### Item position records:
_ _ _ _ _ _ _

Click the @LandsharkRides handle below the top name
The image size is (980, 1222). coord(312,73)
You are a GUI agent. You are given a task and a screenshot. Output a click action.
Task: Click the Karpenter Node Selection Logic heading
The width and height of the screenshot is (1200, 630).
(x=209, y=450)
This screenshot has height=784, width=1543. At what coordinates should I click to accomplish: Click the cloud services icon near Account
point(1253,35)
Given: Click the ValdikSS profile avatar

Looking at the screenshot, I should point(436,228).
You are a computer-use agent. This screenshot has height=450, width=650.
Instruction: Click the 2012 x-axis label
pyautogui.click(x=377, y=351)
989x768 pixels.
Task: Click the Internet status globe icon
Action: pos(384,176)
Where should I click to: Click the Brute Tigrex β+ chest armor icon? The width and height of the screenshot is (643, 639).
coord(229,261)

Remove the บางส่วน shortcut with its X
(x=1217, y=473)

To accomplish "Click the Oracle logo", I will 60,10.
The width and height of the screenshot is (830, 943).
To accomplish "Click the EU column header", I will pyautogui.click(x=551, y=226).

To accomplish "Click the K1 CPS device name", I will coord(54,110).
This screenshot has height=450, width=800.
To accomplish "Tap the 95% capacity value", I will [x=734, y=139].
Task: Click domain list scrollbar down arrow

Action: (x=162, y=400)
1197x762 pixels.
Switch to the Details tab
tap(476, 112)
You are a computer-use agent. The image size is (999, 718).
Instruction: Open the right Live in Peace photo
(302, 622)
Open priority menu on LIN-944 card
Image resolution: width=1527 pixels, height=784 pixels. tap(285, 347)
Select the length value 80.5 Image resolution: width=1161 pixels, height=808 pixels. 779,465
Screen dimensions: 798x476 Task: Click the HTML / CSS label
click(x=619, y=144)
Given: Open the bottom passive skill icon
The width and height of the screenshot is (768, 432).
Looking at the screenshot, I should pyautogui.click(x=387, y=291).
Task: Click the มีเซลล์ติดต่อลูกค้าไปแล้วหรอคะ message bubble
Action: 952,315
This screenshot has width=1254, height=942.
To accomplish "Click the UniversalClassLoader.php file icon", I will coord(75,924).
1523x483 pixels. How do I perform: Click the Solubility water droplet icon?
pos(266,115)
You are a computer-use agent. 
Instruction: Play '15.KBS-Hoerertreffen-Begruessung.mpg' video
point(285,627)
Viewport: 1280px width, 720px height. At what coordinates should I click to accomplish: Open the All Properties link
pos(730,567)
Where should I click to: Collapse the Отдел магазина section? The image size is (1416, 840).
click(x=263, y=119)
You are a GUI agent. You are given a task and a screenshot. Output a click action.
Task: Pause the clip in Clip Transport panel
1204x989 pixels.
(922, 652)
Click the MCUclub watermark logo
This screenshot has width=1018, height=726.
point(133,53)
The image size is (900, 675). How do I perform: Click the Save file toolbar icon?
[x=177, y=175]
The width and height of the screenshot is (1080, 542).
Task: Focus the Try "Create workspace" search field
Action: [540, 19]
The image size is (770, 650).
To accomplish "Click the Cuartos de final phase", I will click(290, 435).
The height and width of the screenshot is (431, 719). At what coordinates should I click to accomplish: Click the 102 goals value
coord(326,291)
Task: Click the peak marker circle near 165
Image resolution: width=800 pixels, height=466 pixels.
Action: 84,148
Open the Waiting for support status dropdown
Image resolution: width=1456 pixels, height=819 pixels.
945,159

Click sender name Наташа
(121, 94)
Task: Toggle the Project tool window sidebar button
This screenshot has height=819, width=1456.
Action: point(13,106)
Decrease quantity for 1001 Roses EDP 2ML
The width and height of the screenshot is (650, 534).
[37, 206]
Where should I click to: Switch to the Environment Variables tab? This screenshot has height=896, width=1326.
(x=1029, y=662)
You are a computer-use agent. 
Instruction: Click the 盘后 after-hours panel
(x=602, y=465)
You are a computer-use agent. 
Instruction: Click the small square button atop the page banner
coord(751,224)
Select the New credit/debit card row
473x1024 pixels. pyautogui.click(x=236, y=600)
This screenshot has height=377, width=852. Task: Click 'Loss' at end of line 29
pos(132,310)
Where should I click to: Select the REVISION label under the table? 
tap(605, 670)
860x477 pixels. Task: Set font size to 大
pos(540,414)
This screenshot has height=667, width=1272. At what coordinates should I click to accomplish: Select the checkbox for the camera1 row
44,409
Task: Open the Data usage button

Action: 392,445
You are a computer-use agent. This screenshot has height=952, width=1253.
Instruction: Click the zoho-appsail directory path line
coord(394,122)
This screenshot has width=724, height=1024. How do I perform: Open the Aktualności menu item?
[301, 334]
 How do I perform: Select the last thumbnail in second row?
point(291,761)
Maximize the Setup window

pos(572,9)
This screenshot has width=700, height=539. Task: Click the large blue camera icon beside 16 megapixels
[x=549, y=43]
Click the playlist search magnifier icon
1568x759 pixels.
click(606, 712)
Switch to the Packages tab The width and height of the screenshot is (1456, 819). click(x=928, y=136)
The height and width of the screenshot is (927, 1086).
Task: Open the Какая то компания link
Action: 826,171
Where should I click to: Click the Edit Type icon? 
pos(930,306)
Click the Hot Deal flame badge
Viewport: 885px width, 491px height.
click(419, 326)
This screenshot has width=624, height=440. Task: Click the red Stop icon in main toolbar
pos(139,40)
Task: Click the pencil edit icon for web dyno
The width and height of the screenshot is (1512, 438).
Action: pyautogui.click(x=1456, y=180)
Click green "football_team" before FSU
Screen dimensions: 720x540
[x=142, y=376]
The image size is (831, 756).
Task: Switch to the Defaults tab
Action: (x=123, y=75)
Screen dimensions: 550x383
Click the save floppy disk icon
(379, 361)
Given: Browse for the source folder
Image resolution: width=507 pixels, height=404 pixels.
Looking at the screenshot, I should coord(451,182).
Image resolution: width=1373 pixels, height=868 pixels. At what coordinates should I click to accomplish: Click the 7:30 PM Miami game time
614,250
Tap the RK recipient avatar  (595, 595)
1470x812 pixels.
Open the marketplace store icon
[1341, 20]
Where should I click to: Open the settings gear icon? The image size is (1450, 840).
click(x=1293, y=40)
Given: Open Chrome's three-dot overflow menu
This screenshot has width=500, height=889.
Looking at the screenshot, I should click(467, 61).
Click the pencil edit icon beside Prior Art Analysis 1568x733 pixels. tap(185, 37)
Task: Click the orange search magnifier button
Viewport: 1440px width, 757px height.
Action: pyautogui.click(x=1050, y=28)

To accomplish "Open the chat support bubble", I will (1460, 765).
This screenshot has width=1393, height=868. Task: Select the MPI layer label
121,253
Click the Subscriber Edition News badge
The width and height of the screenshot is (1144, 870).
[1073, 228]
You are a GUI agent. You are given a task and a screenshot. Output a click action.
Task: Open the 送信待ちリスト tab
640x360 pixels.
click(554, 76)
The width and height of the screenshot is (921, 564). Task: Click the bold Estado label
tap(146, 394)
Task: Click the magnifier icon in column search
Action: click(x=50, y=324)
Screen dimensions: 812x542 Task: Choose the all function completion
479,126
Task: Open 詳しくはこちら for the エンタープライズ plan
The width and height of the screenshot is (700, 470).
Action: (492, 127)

_ _ _ _ _ _ _

### Aim of the task:
Render every line of the item position records above as a Markdown table with two columns, Row and Line, with each line numbered in the Row column and blank lines omitted.

### Problem solution:
| Row | Line |
|---|---|
| 1 | Click the @LandsharkRides handle below the top name |
| 2 | The image size is (980, 1222). coord(312,73) |
| 3 | You are a GUI agent. You are given a task and a screenshot. Output a click action. |
| 4 | Task: Click the Karpenter Node Selection Logic heading |
| 5 | The width and height of the screenshot is (1200, 630). |
| 6 | (x=209, y=450) |
| 7 | This screenshot has height=784, width=1543. At what coordinates should I click to accomplish: Click the cloud services icon near Account |
| 8 | point(1253,35) |
| 9 | Given: Click the ValdikSS profile avatar |
| 10 | Looking at the screenshot, I should point(436,228). |
| 11 | You are a computer-use agent. This screenshot has height=450, width=650. |
| 12 | Instruction: Click the 2012 x-axis label |
| 13 | pyautogui.click(x=377, y=351) |
| 14 | 989x768 pixels. |
| 15 | Task: Click the Internet status globe icon |
| 16 | Action: pos(384,176) |
| 17 | Where should I click to: Click the Brute Tigrex β+ chest armor icon? The width and height of the screenshot is (643, 639). |
| 18 | coord(229,261) |
| 19 | Remove the บางส่วน shortcut with its X |
| 20 | (x=1217, y=473) |
| 21 | To accomplish "Click the Oracle logo", I will 60,10. |
| 22 | The width and height of the screenshot is (830, 943). |
| 23 | To accomplish "Click the EU column header", I will pyautogui.click(x=551, y=226). |
| 24 | To accomplish "Click the K1 CPS device name", I will coord(54,110). |
| 25 | This screenshot has height=450, width=800. |
| 26 | To accomplish "Tap the 95% capacity value", I will [x=734, y=139]. |
| 27 | Task: Click domain list scrollbar down arrow |
| 28 | Action: (x=162, y=400) |
| 29 | 1197x762 pixels. |
| 30 | Switch to the Details tab |
| 31 | tap(476, 112) |
| 32 | You are a computer-use agent. The image size is (999, 718). |
| 33 | Instruction: Open the right Live in Peace photo |
| 34 | (302, 622) |
| 35 | Open priority menu on LIN-944 card |
| 36 | Image resolution: width=1527 pixels, height=784 pixels. tap(285, 347) |
| 37 | Select the length value 80.5 Image resolution: width=1161 pixels, height=808 pixels. 779,465 |
| 38 | Screen dimensions: 798x476 Task: Click the HTML / CSS label |
| 39 | click(x=619, y=144) |
| 40 | Given: Open the bottom passive skill icon |
| 41 | The width and height of the screenshot is (768, 432). |
| 42 | Looking at the screenshot, I should pyautogui.click(x=387, y=291). |
| 43 | Task: Click the มีเซลล์ติดต่อลูกค้าไปแล้วหรอคะ message bubble |
| 44 | Action: 952,315 |
| 45 | This screenshot has width=1254, height=942. |
| 46 | To accomplish "Click the UniversalClassLoader.php file icon", I will coord(75,924). |
| 47 | 1523x483 pixels. How do I perform: Click the Solubility water droplet icon? |
| 48 | pos(266,115) |
| 49 | You are a computer-use agent.  |
| 50 | Instruction: Play '15.KBS-Hoerertreffen-Begruessung.mpg' video |
| 51 | point(285,627) |
| 52 | Viewport: 1280px width, 720px height. At what coordinates should I click to accomplish: Open the All Properties link |
| 53 | pos(730,567) |
| 54 | Where should I click to: Collapse the Отдел магазина section? The image size is (1416, 840). |
| 55 | click(x=263, y=119) |
| 56 | You are a GUI agent. You are given a task and a screenshot. Output a click action. |
| 57 | Task: Pause the clip in Clip Transport panel |
| 58 | 1204x989 pixels. |
| 59 | (922, 652) |
| 60 | Click the MCUclub watermark logo |
| 61 | This screenshot has width=1018, height=726. |
| 62 | point(133,53) |
| 63 | The image size is (900, 675). How do I perform: Click the Save file toolbar icon? |
| 64 | [x=177, y=175] |
| 65 | The width and height of the screenshot is (1080, 542). |
| 66 | Task: Focus the Try "Create workspace" search field |
| 67 | Action: [540, 19] |
| 68 | The image size is (770, 650). |
| 69 | To accomplish "Click the Cuartos de final phase", I will click(290, 435). |
| 70 | The height and width of the screenshot is (431, 719). At what coordinates should I click to accomplish: Click the 102 goals value |
| 71 | coord(326,291) |
| 72 | Task: Click the peak marker circle near 165 |
| 73 | Image resolution: width=800 pixels, height=466 pixels. |
| 74 | Action: 84,148 |
| 75 | Open the Waiting for support status dropdown |
| 76 | Image resolution: width=1456 pixels, height=819 pixels. |
| 77 | 945,159 |
| 78 | Click sender name Наташа |
| 79 | (121, 94) |
| 80 | Task: Toggle the Project tool window sidebar button |
| 81 | This screenshot has height=819, width=1456. |
| 82 | Action: point(13,106) |
| 83 | Decrease quantity for 1001 Roses EDP 2ML |
| 84 | The width and height of the screenshot is (650, 534). |
| 85 | [37, 206] |
| 86 | Where should I click to: Switch to the Environment Variables tab? This screenshot has height=896, width=1326. |
| 87 | (x=1029, y=662) |
| 88 | You are a computer-use agent.  |
| 89 | Instruction: Click the 盘后 after-hours panel |
| 90 | (x=602, y=465) |
| 91 | You are a computer-use agent.  |
| 92 | Instruction: Click the small square button atop the page banner |
| 93 | coord(751,224) |
| 94 | Select the New credit/debit card row |
| 95 | 473x1024 pixels. pyautogui.click(x=236, y=600) |
| 96 | This screenshot has height=377, width=852. Task: Click 'Loss' at end of line 29 |
| 97 | pos(132,310) |
| 98 | Where should I click to: Select the REVISION label under the table?  |
| 99 | tap(605, 670) |
| 100 | 860x477 pixels. Task: Set font size to 大 |
| 101 | pos(540,414) |
| 102 | This screenshot has height=667, width=1272. At what coordinates should I click to accomplish: Select the checkbox for the camera1 row |
| 103 | 44,409 |
| 104 | Task: Open the Data usage button |
| 105 | Action: 392,445 |
| 106 | You are a computer-use agent. This screenshot has height=952, width=1253. |
| 107 | Instruction: Click the zoho-appsail directory path line |
| 108 | coord(394,122) |
| 109 | This screenshot has width=724, height=1024. How do I perform: Open the Aktualności menu item? |
| 110 | [301, 334] |
| 111 |  How do I perform: Select the last thumbnail in second row? |
| 112 | point(291,761) |
| 113 | Maximize the Setup window |
| 114 | pos(572,9) |
| 115 | This screenshot has width=700, height=539. Task: Click the large blue camera icon beside 16 megapixels |
| 116 | [x=549, y=43] |
| 117 | Click the playlist search magnifier icon |
| 118 | 1568x759 pixels. |
| 119 | click(606, 712) |
| 120 | Switch to the Packages tab The width and height of the screenshot is (1456, 819). click(x=928, y=136) |
| 121 | The height and width of the screenshot is (927, 1086). |
| 122 | Task: Open the Какая то компания link |
| 123 | Action: 826,171 |
| 124 | Where should I click to: Click the Edit Type icon?  |
| 125 | pos(930,306) |
| 126 | Click the Hot Deal flame badge |
| 127 | Viewport: 885px width, 491px height. |
| 128 | click(419, 326) |
| 129 | This screenshot has width=624, height=440. Task: Click the red Stop icon in main toolbar |
| 130 | pos(139,40) |
| 131 | Task: Click the pencil edit icon for web dyno |
| 132 | The width and height of the screenshot is (1512, 438). |
| 133 | Action: pyautogui.click(x=1456, y=180) |
| 134 | Click green "football_team" before FSU |
| 135 | Screen dimensions: 720x540 |
| 136 | [x=142, y=376] |
| 137 | The image size is (831, 756). |
| 138 | Task: Switch to the Defaults tab |
| 139 | Action: (x=123, y=75) |
| 140 | Screen dimensions: 550x383 |
| 141 | Click the save floppy disk icon |
| 142 | (379, 361) |
| 143 | Given: Browse for the source folder |
| 144 | Image resolution: width=507 pixels, height=404 pixels. |
| 145 | Looking at the screenshot, I should coord(451,182). |
| 146 | Image resolution: width=1373 pixels, height=868 pixels. At what coordinates should I click to accomplish: Click the 7:30 PM Miami game time |
| 147 | 614,250 |
| 148 | Tap the RK recipient avatar  (595, 595) |
| 149 | 1470x812 pixels. |
| 150 | Open the marketplace store icon |
| 151 | [1341, 20] |
| 152 | Where should I click to: Open the settings gear icon? The image size is (1450, 840). |
| 153 | click(x=1293, y=40) |
| 154 | Given: Open Chrome's three-dot overflow menu |
| 155 | This screenshot has width=500, height=889. |
| 156 | Looking at the screenshot, I should click(467, 61). |
| 157 | Click the pencil edit icon beside Prior Art Analysis 1568x733 pixels. tap(185, 37) |
| 158 | Task: Click the orange search magnifier button |
| 159 | Viewport: 1440px width, 757px height. |
| 160 | Action: pyautogui.click(x=1050, y=28) |
| 161 | To accomplish "Open the chat support bubble", I will (1460, 765). |
| 162 | This screenshot has width=1393, height=868. Task: Select the MPI layer label |
| 163 | 121,253 |
| 164 | Click the Subscriber Edition News badge |
| 165 | The width and height of the screenshot is (1144, 870). |
| 166 | [1073, 228] |
| 167 | You are a GUI agent. You are given a task and a screenshot. Output a click action. |
| 168 | Task: Open the 送信待ちリスト tab |
| 169 | 640x360 pixels. |
| 170 | click(554, 76) |
| 171 | The width and height of the screenshot is (921, 564). Task: Click the bold Estado label |
| 172 | tap(146, 394) |
| 173 | Task: Click the magnifier icon in column search |
| 174 | Action: click(x=50, y=324) |
| 175 | Screen dimensions: 812x542 Task: Choose the all function completion |
| 176 | 479,126 |
| 177 | Task: Open 詳しくはこちら for the エンタープライズ plan |
| 178 | The width and height of the screenshot is (700, 470). |
| 179 | Action: (492, 127) |